COP21 : plus de 200 manifestants interpellés après des heurts avec la police à Paris

208 personnes ont été arrêtées, et 174 placées en garde à vue. Avec l'état d'urgence, les manifestations sont interdites à Paris.

Des CRS interpellent un manifestant, le 29 novembre 2015, près de la place de la République à Paris.
Des CRS interpellent un manifestant, le 29 novembre 2015, près de la place de la République à Paris. (ERIC GAILLARD / REUTERS)

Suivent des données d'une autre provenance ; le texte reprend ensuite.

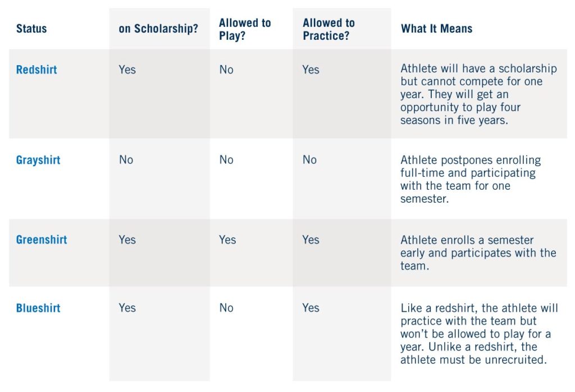575x392 pixels.
Task: Click the Greenshirt status label
Action: (42, 240)
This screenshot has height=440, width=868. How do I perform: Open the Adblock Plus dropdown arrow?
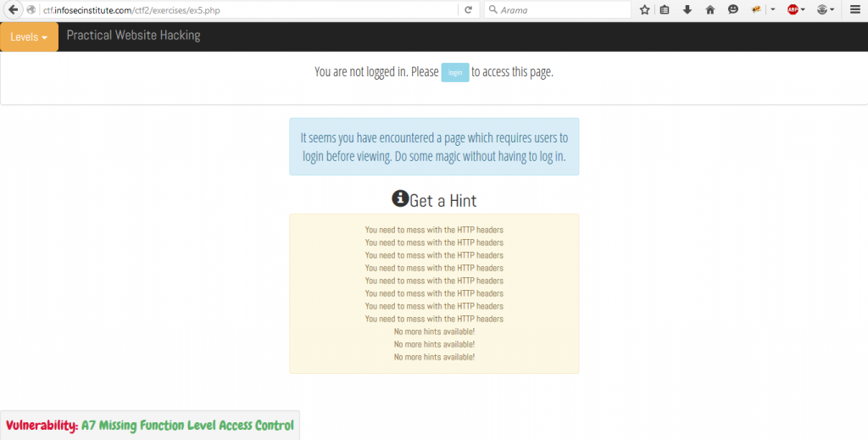pyautogui.click(x=804, y=10)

Si la chaîne humaine qui a réunie des milliers de participants à Paris, dimanche 29 novembre, s'est dispersée dans le calme en début d'après-midi, des heurts ont ensuite éclatés entre quelques centaines de manifestants et les forces de l'ordre, autour de la place de la République. L'accès à la place était bloqué par les CRS dans le cadre de l'interdiction de manifester qui accompagne l'état d'urgence. 208 personnes ont été interpellées, et 174 placées en garde à vue, a annoncé le ministre de l'Intérieur Bernard Cazeneuve.

"Ce sont des petits groupes violents qui s'en sont pris aux forces de l'ordre avec des projectiles", a expliqué le préfet de police de Paris. Certains des manifestants avaient le visage masqué, a-t-il ajouté. Protestant contre l'interdiction de manifester, alors que la COP21 s'ouvre lundi, ils ont tenté de passer malgré le dispositif policier.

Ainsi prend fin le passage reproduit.